Requirements:
**1.** From the opening section of the tennis aggression post, quote the part that opens with the words containing "Editor’s note: Please" and closes with "the shots beforehand.".
**2.** Using the tennis aggression post, mark each statement yes or no and quote the deciding words: (a) the guest author also wrote the first guest post on this blog; (b) Hawkeye data is publicly available; (c) nearly all current tennis revolves around net play.

Excerpt provided:

.....

Editor’s note: Please welcome guest author Lowell! He’s a prolific contributor to the Match Charting Project, and the author of the first guest post on this blog.
The Problem
Quantifying aggression in tennis presents a quandary for the outsider. An aggressive shot and a defensive shot can occur on the same stroke at the same place on the court at the same point in a rally. To know whether one occurred, we need information on court positioning and shot speed, not only of the current shot, but the shots beforehand.
Since this data only exists for a fraction of tennis matches (via Hawkeye) and is not publicly available, using aggressive shots as a metric is untenable for public consumption. In a different era, net points may have been a suitable metric, but almost all current tennis, especially women’s tennis, revolves around baseline play.

.....

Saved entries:
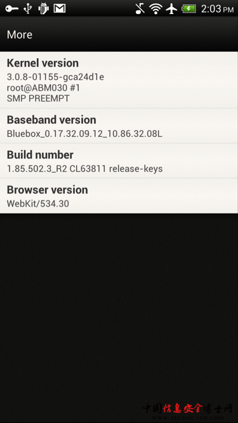Screen dimensions: 238x423
Task: Tap the VPN key icon in status bar
Action: [x=11, y=8]
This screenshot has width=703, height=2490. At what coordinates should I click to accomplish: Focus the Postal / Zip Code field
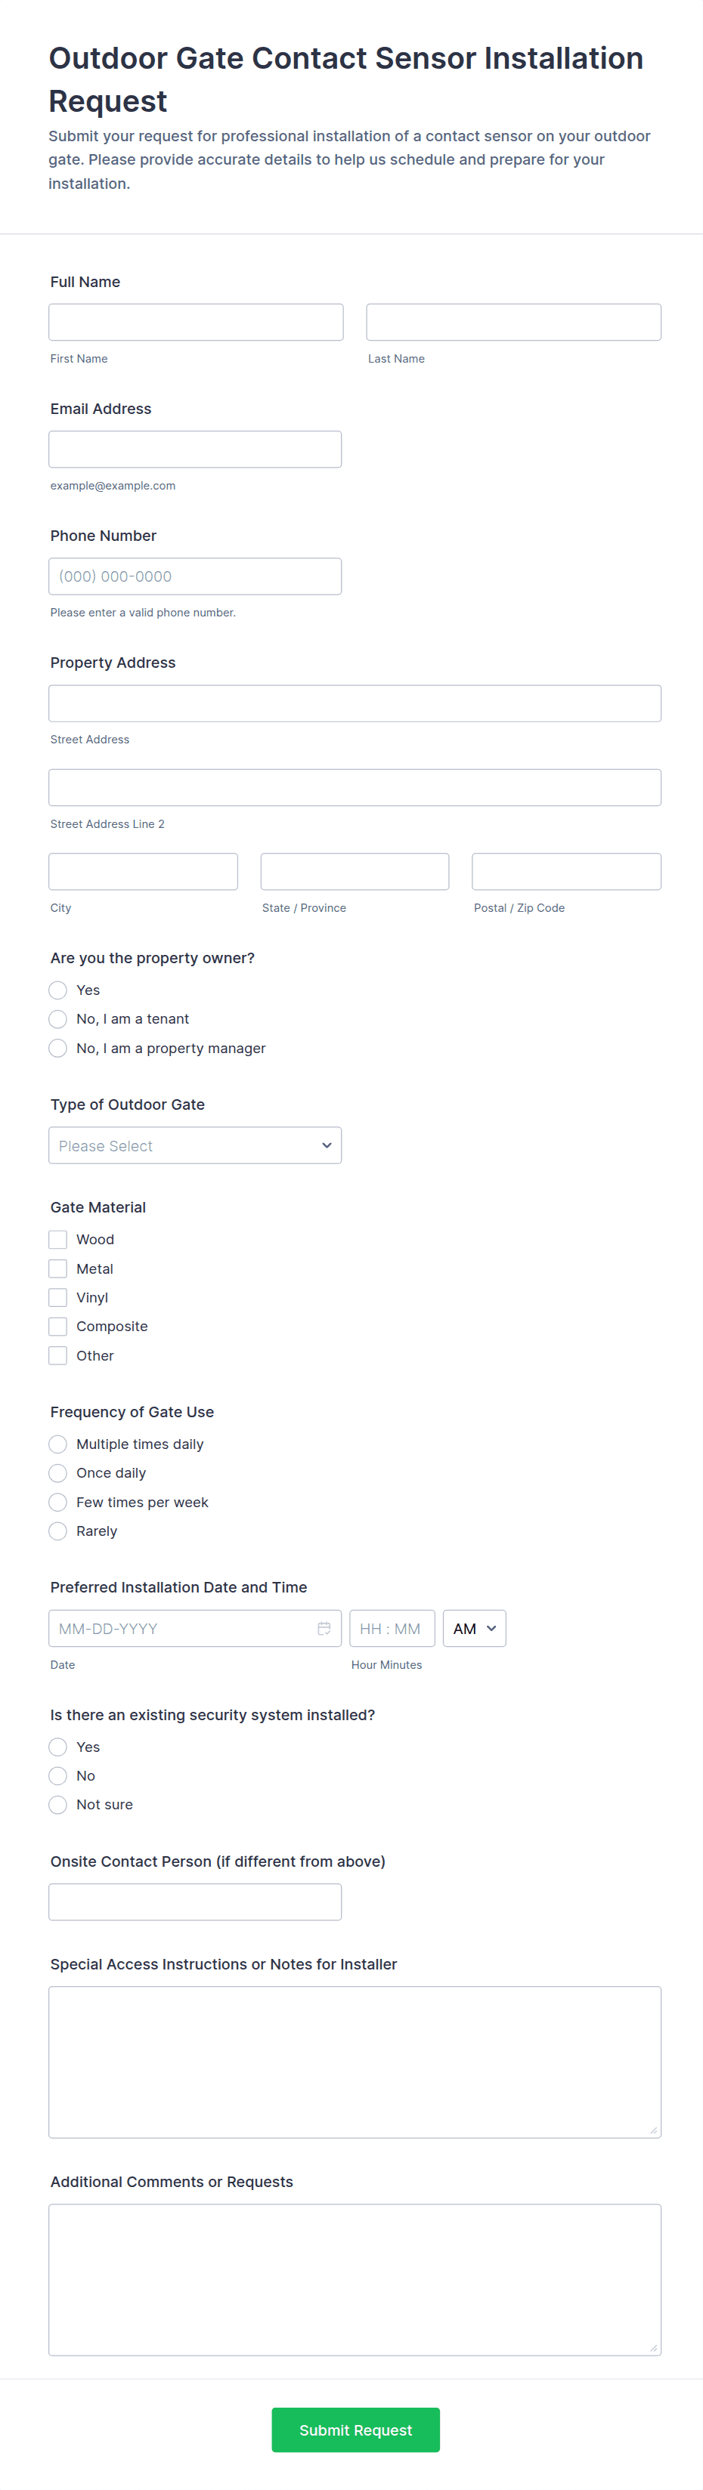(566, 871)
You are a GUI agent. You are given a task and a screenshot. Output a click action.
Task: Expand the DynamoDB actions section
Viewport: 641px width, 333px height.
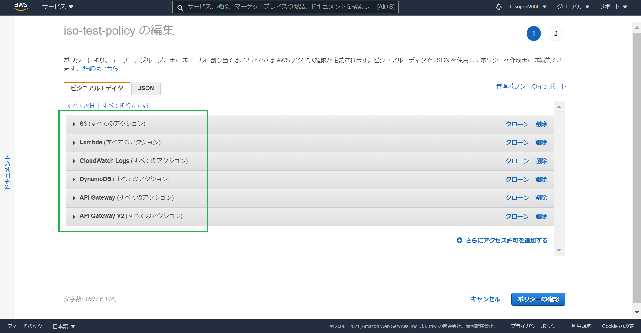(74, 179)
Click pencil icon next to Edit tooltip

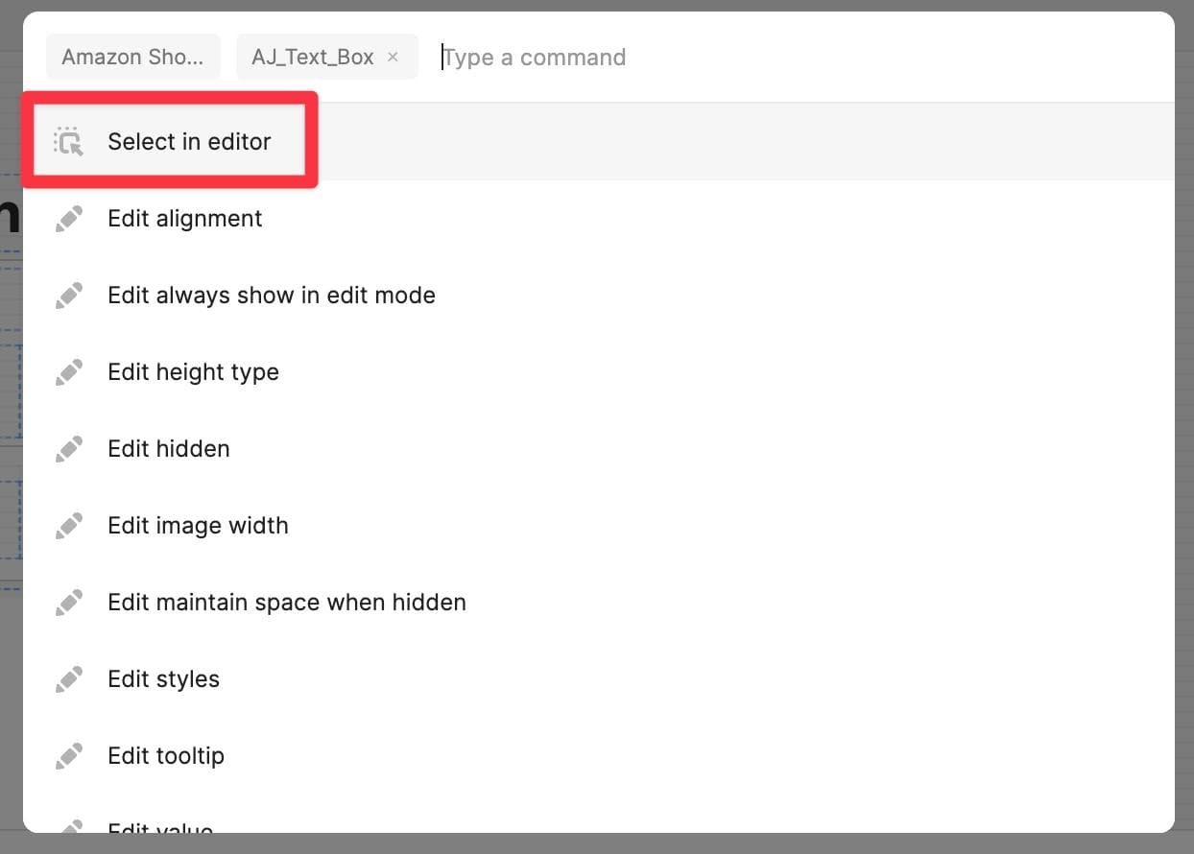69,756
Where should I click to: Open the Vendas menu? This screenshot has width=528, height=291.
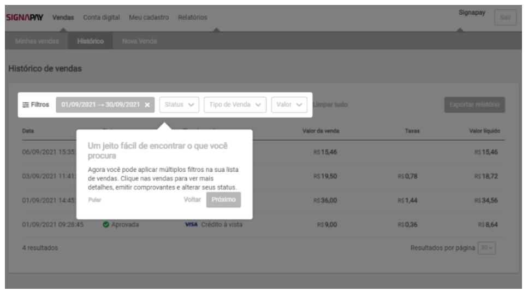coord(63,18)
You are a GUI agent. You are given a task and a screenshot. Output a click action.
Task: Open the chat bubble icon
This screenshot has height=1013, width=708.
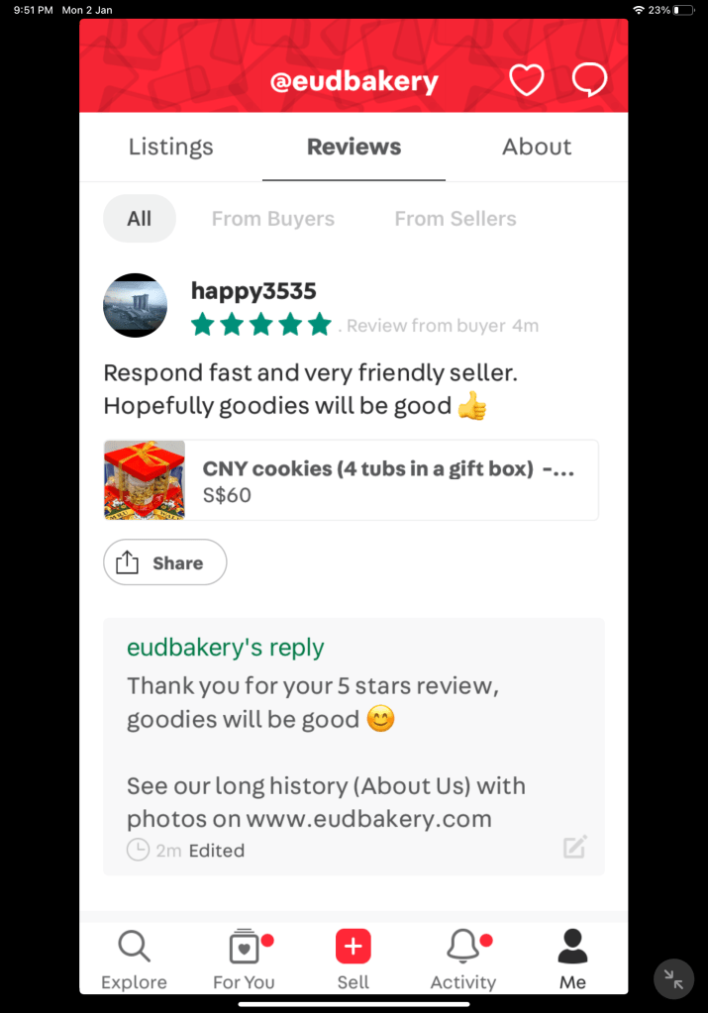(589, 79)
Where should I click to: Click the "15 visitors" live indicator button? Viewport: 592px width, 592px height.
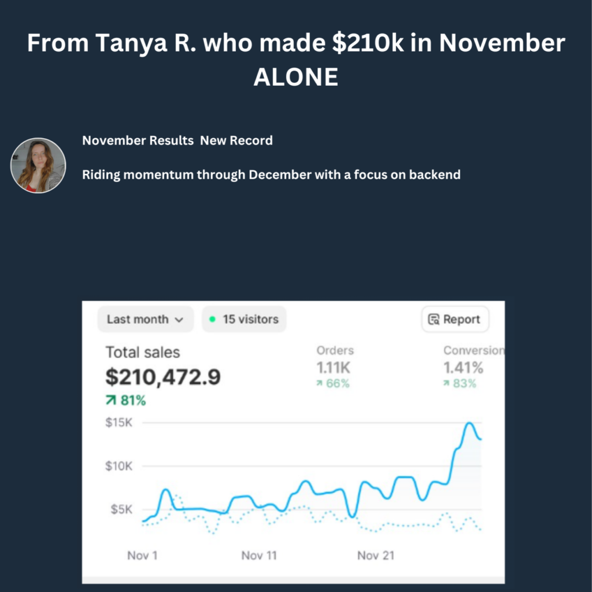(244, 320)
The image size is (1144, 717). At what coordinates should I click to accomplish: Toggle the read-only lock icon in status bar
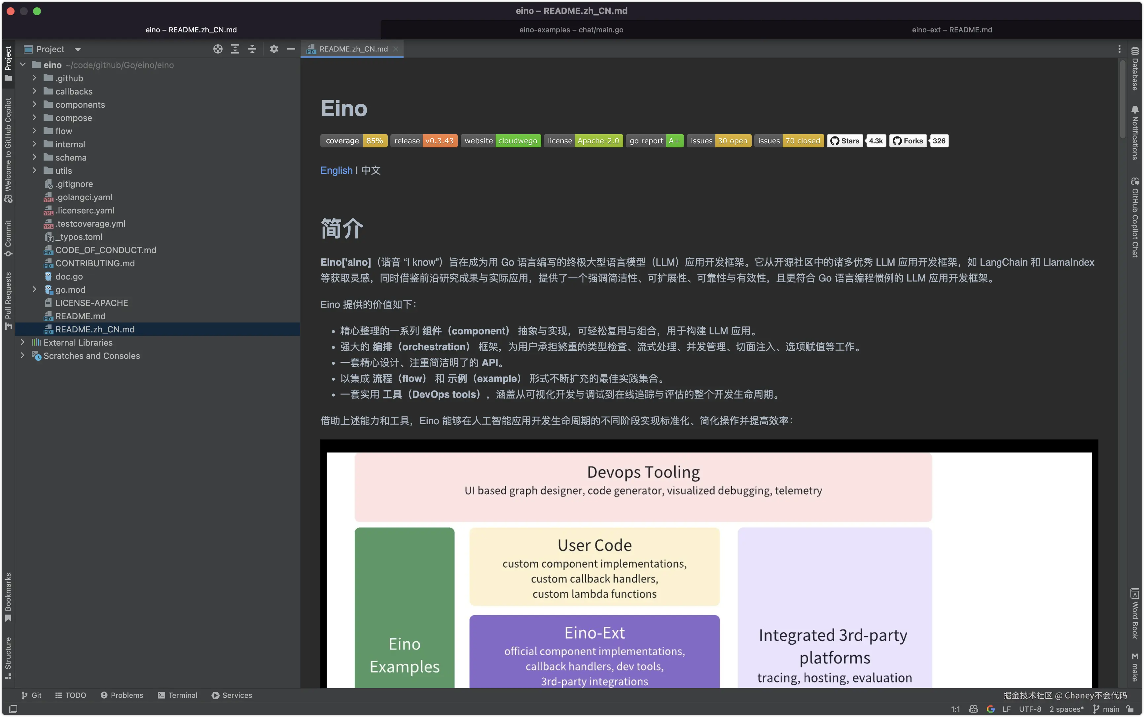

.....

Responses per task:
**1.**
Editor’s note: Please welcome guest author Lowell! He’s a prolific contributor to the Match Charting Project, and the author of the first guest post on this blog.
The Problem
Quantifying aggression in tennis presents a quandary for the outsider. An aggressive shot and a defensive shot can occur on the same stroke at the same place on the court at the same point in a rally. To know whether one occurred, we need information on court positioning and shot speed, not only of the current shot, but the shots beforehand.

**2.**
(a) Yes: "the author of the first guest post on this blog."
(b) No: "is not publicly available"
(c) No: "almost all current tennis, especially women’s tennis, revolves around baseline play."